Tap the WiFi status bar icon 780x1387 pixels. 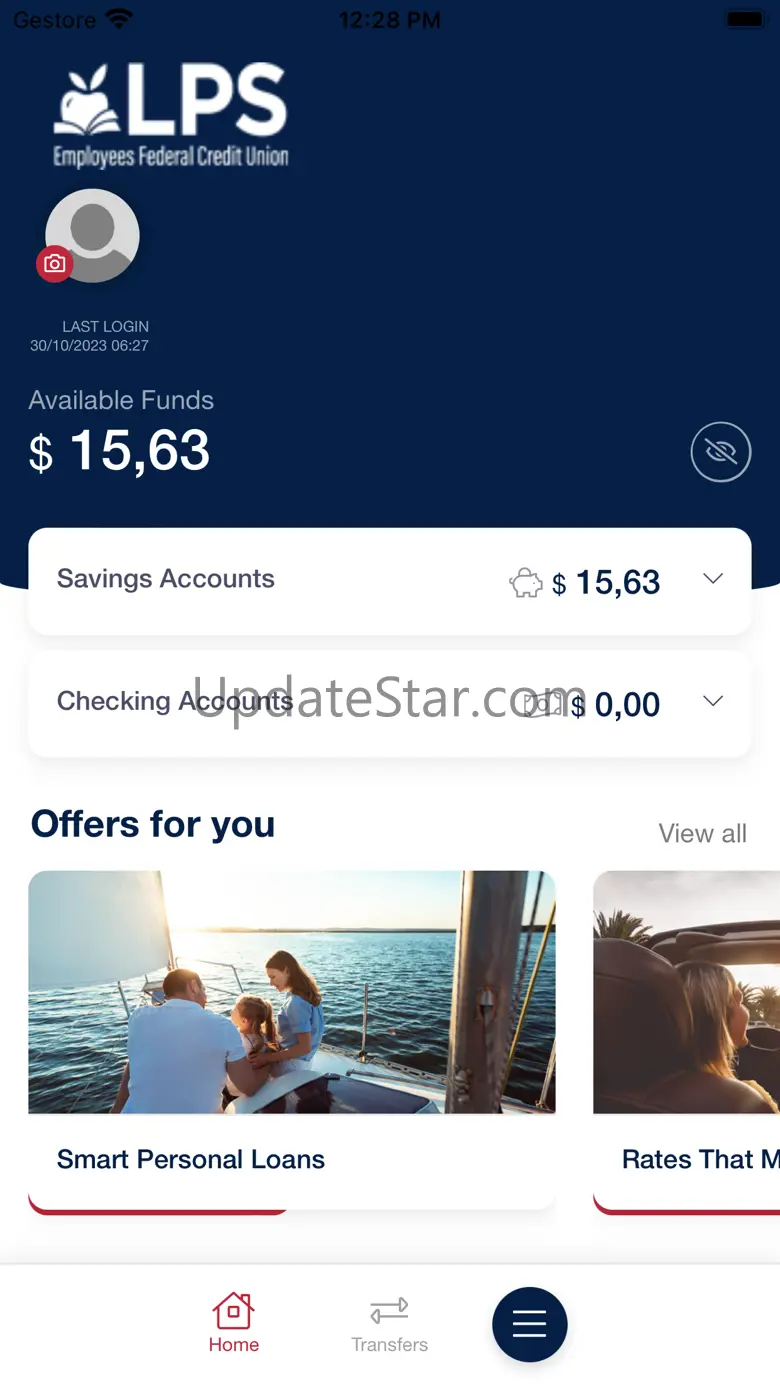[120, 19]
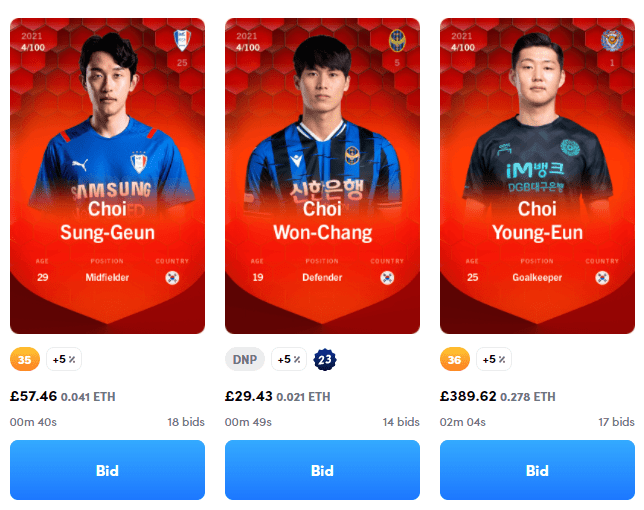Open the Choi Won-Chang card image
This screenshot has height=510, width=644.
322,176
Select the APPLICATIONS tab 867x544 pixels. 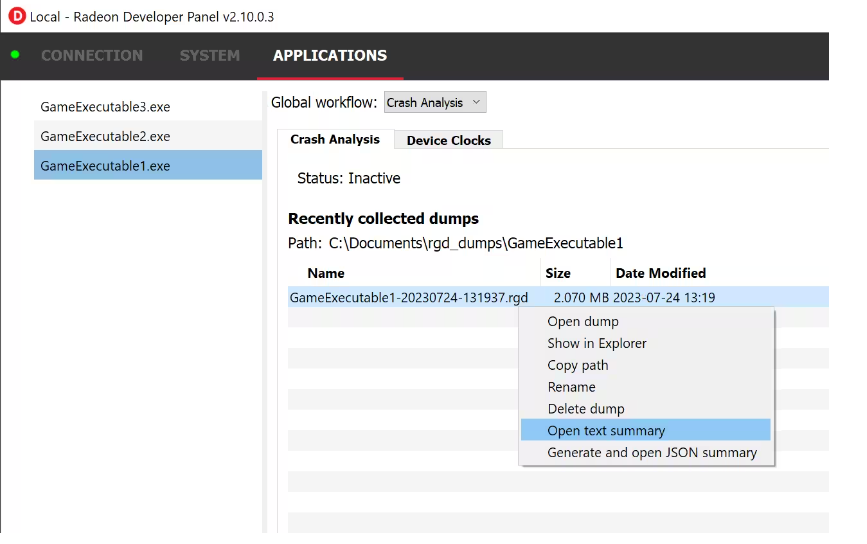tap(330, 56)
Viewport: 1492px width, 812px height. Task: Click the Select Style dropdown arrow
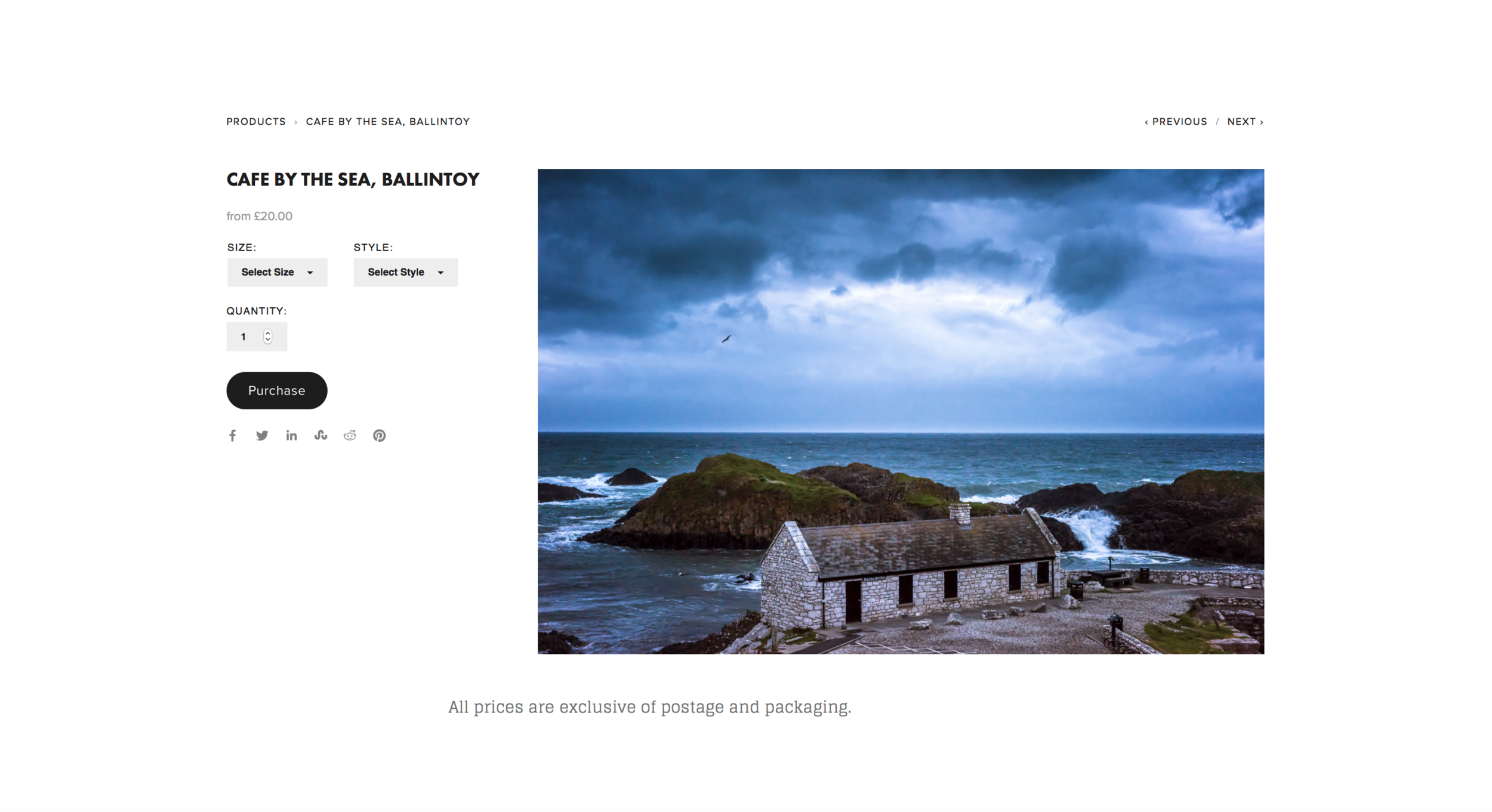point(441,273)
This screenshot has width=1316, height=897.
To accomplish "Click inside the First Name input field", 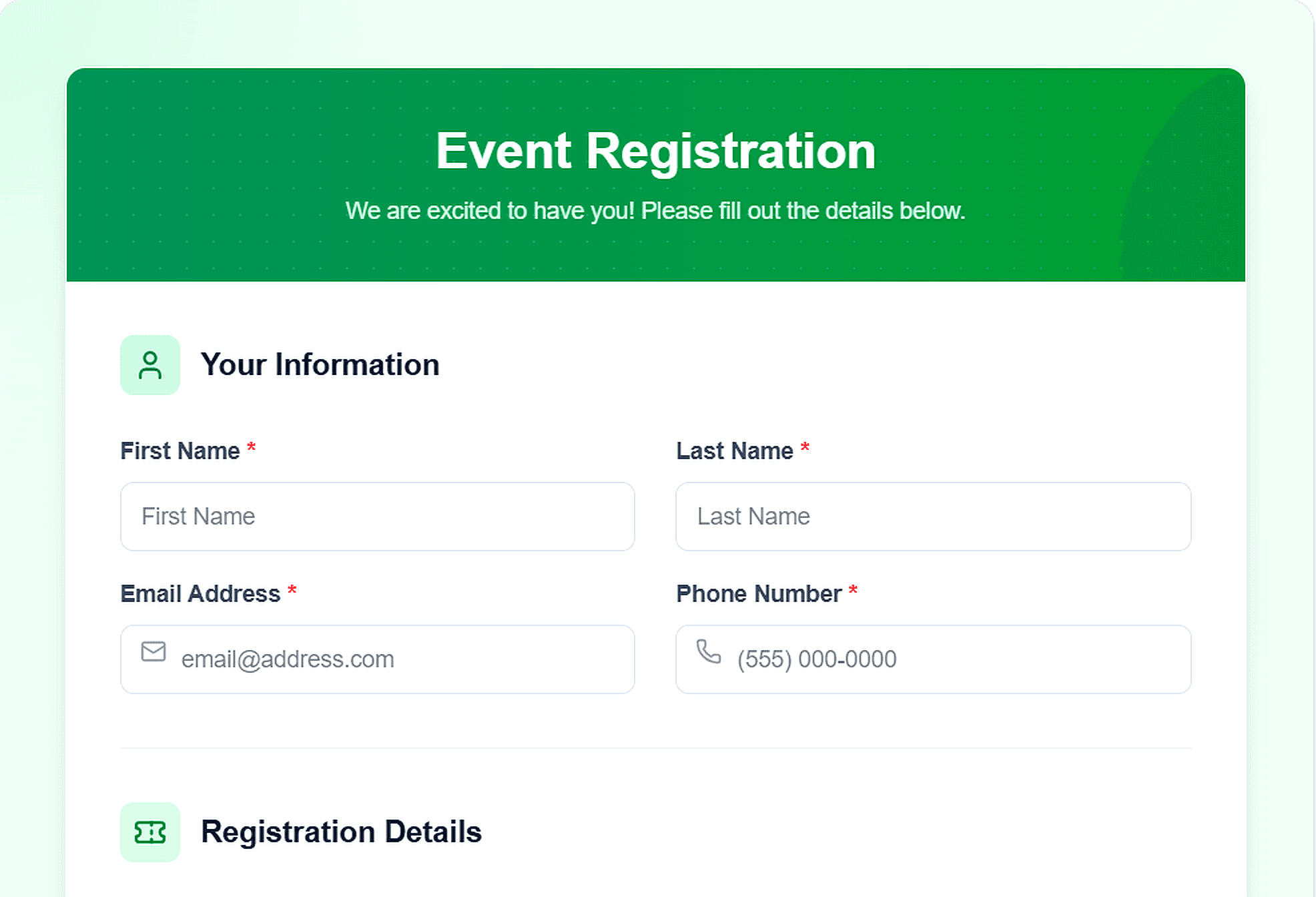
_ _ _ _
▶ **Task prompt**:
State how many lines of the records above contain the string "screenshot". Give only the number.

▶ **Answer to this exercise**:
2